De Xénophon et Pline à Perec et Borges, le lecteur se délectera à voir défiler sous ses yeux les " immortels " qui vont accompagner Italo Calvino dans sa vie et son œuvre.
Que lire après Pourquoi lire les classiques Voir plus
Critiques, Analyses et Avis (8) Voir plus Ajouter une critique
« Mais Savinien de Cyrano n'était, en réalité, ni noble ni gascon, mais parisien et bourgeois. (Il s'était ajouté lui-même l'attribut Bergerac, du nom d'un domaine, propriété de son père avocat.) Il est probable qu'il eut vraiment son célèbre nez, puisque l'on trouve dans son livre un éloge des nez remarquables, éloge qui, tout en appartenant à un genre répandu dans la littérature baroque, n'a probablement pas été écrit par quelqu'un qui avait un nez petit ou camus ou aplati. (Les habitants de la Lune, pour connaître l'heure, se servent d'un gnomon naturel formé par le long nez qui projette son ombre sur les dents, utilisées comme cadran.) »

Voilà qui m'a donné envie de lire « L'Histoire comique des États et Empires de la Lune », de ce Cyrano là, dont j'avais entendu parler mais que je ne pensais pas aussi atteint ! Si j'arrive à le trouver, je serais curieux de lire ce texte paru en 1657.

C'est un vrai plaisir que de fureter en compagnie d'Italo Calvino dans les étagères bien fournies de l'histoire de la littérature mondiale, d'autant plus qu'il lisait parfaitement le français et était d'une érudition rare.

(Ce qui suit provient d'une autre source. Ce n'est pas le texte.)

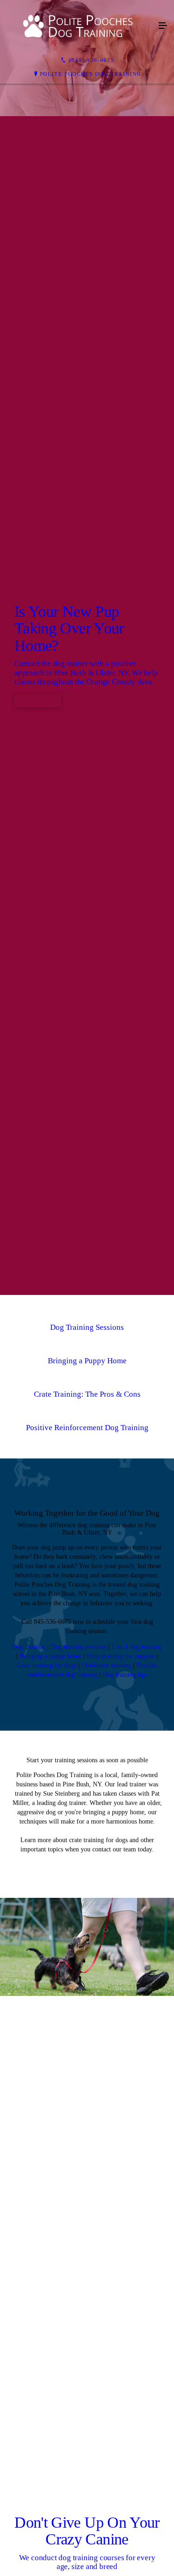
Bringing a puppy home (50, 2164)
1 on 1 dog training (136, 2154)
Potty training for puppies (121, 2164)
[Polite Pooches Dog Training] (78, 26)
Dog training (28, 2154)
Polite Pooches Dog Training (91, 74)
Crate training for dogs (47, 2173)
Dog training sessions (78, 2154)
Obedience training (106, 2173)
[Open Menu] (163, 26)
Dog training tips (125, 2182)
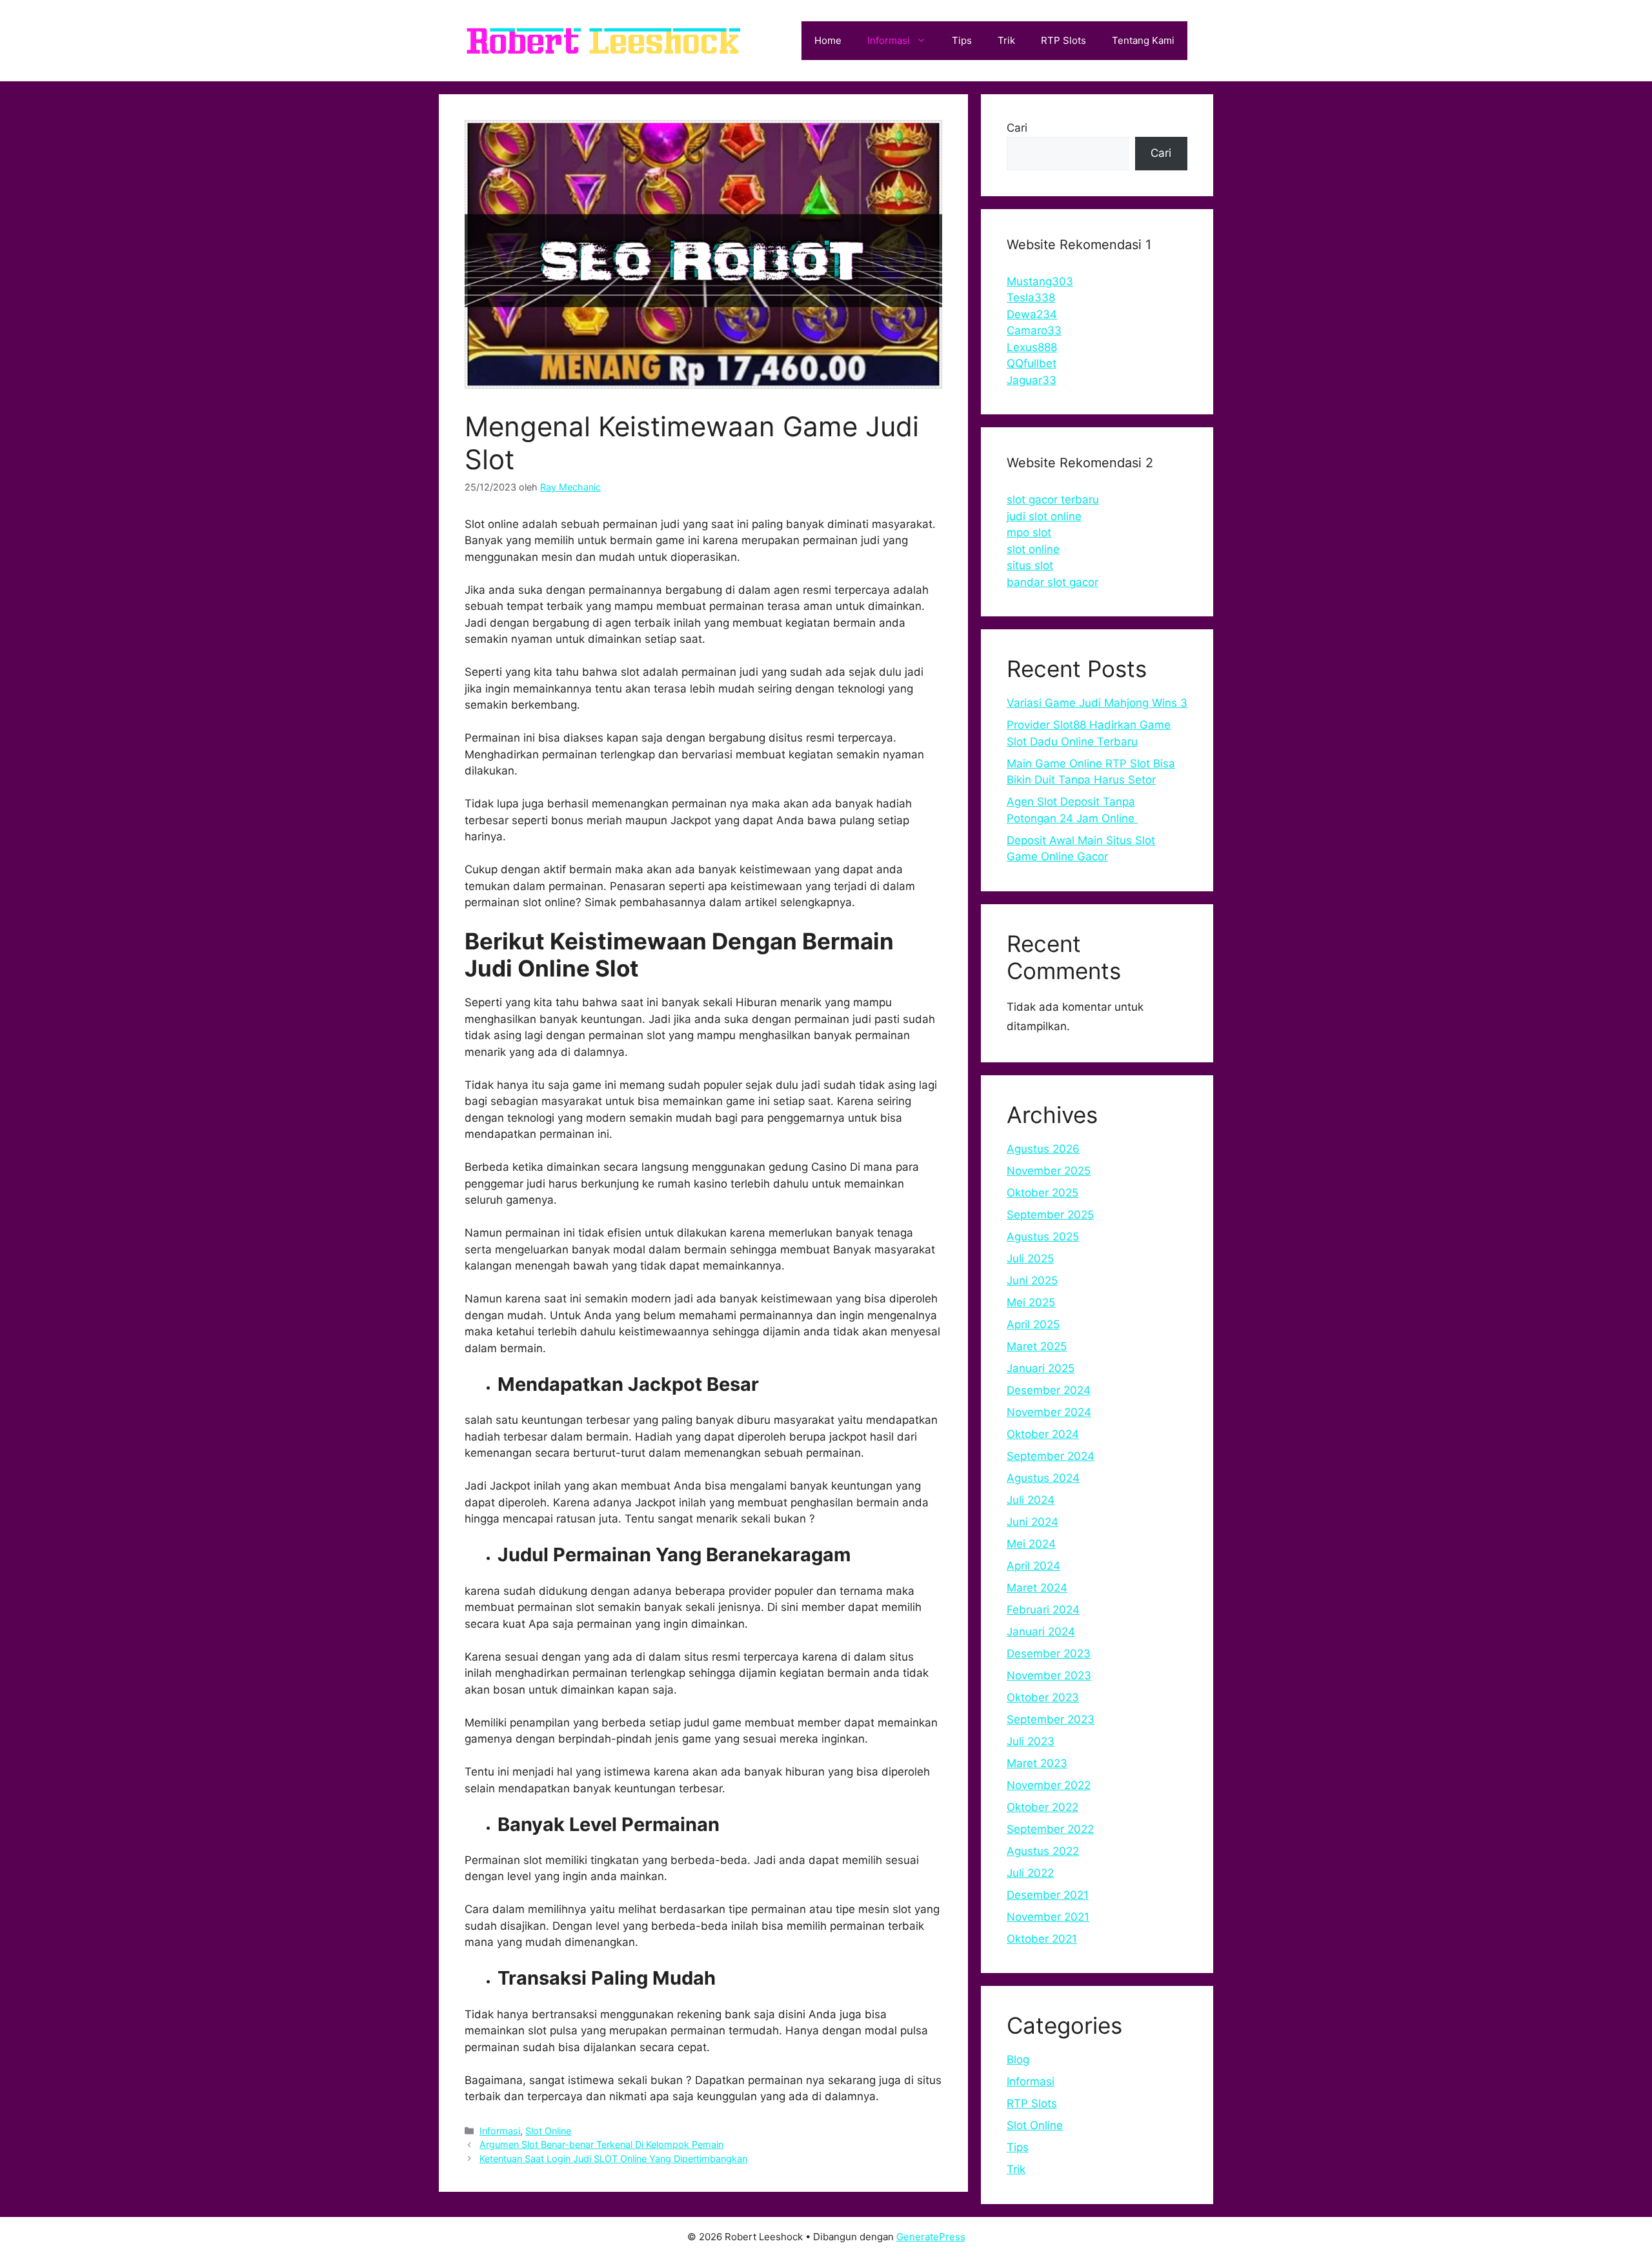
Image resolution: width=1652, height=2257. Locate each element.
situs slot (1030, 565)
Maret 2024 (1037, 1587)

Ce livre est composé de divers textes de circonstances (présentations, préfaces, conférences, articles de journaux) mais ne souffre pas de cette hétérogénéité apparente.

Si rien ne remplace la confrontation directe aux textes eux-mêmes, Italo calvino est le premier à en convenir dans son introduction, il y a tout de même un réel intérêt à le lire disserter sur ses auteurs préférés. le plan est chronologique, de l'Antiquité à la littérature qui était alors sa contemporaine. Entre autres, on peut y lire des commentaires sur Defoe, Voltaire, Diderot, Stendhal, Dickens, Flaubert, Mark Twain, Henry James, Joseph Conrad, Pasternak, Gadda, Borges, Ponge et un ébouriffant (et savant) article sur Raymond Queneau.

Tous ces choix je les ai mieux compris en lisant les repères biographiques qui clôturent le livre. de Queneau, par exemple, il avait traduit en italien au moins deux de ses livres, était un membre étranger de l'Oulipo (j'ignorais que c'était possible) et visiblement connaissait parfaitement son oeuvre. Il avait eu l'occasion de s'entretenir avec Hemingway et Borges. Il connaissait aussi Pavese...

Il ne me reste plus qu'à aborder maintenant son oeuvre romanesque. Peut-être « Le baron perché », qui est un de ses livres les plus connus.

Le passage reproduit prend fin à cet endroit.